■ **REQUIRED WORK**: Reproduce the lines of the items below exactly, from the line containing "Open the BEAUTY lipstick highlight" up to and including the final line of the items.

■ **TASK DATA**:
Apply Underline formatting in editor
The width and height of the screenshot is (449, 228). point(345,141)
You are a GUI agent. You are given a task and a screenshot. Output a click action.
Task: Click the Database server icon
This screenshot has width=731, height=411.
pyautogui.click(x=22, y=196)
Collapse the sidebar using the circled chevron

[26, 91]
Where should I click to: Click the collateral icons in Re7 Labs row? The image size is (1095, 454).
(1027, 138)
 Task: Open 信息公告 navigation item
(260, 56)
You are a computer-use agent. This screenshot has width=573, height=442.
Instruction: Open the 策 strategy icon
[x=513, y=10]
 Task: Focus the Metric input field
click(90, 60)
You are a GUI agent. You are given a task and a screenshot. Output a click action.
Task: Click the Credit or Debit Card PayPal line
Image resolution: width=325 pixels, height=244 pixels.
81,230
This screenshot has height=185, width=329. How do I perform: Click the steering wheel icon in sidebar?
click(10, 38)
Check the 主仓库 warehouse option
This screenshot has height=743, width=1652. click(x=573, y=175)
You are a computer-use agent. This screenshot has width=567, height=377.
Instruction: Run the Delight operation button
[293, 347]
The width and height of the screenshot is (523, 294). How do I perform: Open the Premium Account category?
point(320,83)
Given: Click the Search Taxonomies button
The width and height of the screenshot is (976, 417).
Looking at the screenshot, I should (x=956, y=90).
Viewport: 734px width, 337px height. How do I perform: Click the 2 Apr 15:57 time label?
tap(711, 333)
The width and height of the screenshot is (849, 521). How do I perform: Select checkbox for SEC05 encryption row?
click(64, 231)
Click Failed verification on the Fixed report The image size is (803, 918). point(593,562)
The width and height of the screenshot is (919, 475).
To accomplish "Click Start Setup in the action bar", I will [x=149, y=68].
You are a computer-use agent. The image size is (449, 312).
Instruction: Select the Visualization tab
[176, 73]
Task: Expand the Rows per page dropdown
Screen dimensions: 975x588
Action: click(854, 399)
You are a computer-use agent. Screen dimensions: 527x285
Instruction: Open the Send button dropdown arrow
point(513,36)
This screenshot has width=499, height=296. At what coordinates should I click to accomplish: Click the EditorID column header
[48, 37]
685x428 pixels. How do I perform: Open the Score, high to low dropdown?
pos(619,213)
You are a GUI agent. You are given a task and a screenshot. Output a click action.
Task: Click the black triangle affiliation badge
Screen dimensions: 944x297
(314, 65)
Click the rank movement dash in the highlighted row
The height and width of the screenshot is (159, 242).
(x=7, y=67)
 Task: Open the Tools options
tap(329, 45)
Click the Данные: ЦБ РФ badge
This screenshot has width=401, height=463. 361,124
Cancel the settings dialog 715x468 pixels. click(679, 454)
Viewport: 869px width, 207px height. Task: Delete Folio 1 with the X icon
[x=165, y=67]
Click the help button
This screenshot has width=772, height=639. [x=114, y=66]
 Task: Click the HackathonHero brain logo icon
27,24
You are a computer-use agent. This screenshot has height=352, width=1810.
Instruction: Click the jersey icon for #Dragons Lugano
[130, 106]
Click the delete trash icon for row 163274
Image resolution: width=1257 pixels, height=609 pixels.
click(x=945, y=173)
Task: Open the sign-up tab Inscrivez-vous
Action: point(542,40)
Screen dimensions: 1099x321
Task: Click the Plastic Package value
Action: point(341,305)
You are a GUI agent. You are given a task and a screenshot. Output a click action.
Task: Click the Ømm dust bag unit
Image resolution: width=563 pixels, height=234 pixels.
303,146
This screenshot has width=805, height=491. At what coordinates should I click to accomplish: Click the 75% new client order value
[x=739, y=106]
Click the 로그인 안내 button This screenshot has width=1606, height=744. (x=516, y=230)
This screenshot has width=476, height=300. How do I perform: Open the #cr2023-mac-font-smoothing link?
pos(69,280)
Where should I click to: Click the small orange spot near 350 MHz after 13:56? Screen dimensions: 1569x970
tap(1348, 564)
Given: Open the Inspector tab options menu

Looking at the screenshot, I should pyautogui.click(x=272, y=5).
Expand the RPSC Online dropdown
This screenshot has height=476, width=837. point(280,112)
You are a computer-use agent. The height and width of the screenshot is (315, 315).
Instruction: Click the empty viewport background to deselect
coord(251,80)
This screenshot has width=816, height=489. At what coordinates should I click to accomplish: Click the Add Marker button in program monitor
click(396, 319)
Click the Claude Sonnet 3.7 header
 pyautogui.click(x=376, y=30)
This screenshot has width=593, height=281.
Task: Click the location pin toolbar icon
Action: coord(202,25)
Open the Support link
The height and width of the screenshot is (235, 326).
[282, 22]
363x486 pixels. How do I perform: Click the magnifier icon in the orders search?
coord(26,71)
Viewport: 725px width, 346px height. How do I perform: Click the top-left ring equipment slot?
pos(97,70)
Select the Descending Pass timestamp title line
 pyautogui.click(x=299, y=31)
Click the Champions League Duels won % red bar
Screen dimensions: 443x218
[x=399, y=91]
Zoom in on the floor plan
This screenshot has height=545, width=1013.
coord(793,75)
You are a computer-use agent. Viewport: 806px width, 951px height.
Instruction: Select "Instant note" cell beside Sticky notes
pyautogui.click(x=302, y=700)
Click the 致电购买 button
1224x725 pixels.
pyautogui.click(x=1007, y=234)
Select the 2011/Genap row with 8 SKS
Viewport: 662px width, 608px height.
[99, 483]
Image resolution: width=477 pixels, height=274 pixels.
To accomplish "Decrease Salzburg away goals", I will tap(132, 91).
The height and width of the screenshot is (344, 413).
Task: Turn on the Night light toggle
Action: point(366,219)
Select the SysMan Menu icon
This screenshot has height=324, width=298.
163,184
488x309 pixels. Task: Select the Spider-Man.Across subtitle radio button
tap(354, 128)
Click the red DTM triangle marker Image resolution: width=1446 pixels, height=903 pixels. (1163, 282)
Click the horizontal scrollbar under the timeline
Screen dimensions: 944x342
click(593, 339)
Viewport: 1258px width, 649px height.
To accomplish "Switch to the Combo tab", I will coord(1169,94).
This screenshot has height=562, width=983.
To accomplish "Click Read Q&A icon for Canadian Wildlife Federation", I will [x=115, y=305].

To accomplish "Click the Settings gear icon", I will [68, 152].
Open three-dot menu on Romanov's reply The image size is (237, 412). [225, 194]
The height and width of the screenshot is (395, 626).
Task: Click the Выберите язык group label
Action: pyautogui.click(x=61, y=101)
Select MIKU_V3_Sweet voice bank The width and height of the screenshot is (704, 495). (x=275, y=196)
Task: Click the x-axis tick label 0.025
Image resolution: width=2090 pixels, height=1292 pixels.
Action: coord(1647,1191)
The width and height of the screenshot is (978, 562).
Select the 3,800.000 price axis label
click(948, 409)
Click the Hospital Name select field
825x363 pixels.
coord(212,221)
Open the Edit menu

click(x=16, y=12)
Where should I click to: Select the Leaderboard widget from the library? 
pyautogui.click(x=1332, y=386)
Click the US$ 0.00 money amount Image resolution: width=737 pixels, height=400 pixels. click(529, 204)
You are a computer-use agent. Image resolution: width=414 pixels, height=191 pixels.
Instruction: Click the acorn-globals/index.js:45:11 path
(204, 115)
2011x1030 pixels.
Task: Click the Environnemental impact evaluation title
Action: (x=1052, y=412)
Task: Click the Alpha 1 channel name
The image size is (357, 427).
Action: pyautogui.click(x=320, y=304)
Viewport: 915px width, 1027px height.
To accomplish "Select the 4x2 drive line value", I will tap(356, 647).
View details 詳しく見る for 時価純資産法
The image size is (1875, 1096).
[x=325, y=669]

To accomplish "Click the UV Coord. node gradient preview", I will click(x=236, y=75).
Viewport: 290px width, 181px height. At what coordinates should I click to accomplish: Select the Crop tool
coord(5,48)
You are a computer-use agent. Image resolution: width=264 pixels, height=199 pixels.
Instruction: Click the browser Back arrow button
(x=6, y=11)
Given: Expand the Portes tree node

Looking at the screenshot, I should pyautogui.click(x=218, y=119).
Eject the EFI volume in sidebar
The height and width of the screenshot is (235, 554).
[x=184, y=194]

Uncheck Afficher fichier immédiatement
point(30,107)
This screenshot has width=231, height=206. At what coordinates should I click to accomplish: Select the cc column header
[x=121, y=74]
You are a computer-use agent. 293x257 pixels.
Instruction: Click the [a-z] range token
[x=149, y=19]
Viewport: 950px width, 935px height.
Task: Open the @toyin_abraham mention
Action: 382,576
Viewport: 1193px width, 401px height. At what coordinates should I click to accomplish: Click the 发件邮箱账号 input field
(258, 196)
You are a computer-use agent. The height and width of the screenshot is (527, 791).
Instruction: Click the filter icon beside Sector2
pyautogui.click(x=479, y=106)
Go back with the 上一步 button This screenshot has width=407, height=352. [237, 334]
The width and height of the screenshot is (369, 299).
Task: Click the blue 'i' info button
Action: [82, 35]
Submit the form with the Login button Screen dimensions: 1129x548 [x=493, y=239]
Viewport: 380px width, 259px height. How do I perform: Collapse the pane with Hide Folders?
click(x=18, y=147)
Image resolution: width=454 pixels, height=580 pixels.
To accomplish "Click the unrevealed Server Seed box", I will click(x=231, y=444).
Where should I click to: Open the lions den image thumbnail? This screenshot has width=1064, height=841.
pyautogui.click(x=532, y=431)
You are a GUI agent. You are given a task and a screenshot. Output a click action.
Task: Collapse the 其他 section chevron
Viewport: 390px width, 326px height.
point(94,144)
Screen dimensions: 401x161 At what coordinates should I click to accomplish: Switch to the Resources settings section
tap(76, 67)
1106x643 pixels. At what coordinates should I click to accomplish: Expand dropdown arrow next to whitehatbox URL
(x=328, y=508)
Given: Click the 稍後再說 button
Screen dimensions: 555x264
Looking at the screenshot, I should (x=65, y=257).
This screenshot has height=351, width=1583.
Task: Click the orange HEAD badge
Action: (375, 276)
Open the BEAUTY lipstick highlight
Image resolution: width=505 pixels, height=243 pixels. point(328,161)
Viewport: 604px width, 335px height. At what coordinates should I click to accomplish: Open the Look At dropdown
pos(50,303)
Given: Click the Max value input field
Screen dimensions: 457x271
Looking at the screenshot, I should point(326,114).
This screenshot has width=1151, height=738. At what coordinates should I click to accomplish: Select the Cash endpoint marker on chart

■ **WRITTEN RESPONSE**:
Open the BEAUTY lipstick highlight
Image resolution: width=505 pixels, height=243 pixels. point(328,161)
Viewport: 604px width, 335px height. At what coordinates should I click to accomplish: Open the Look At dropdown
pos(50,303)
Given: Click the Max value input field
Screen dimensions: 457x271
Looking at the screenshot, I should point(326,114).
This screenshot has width=1151, height=738. At what coordinates should I click to accomplish: Select the Cash endpoint marker on chart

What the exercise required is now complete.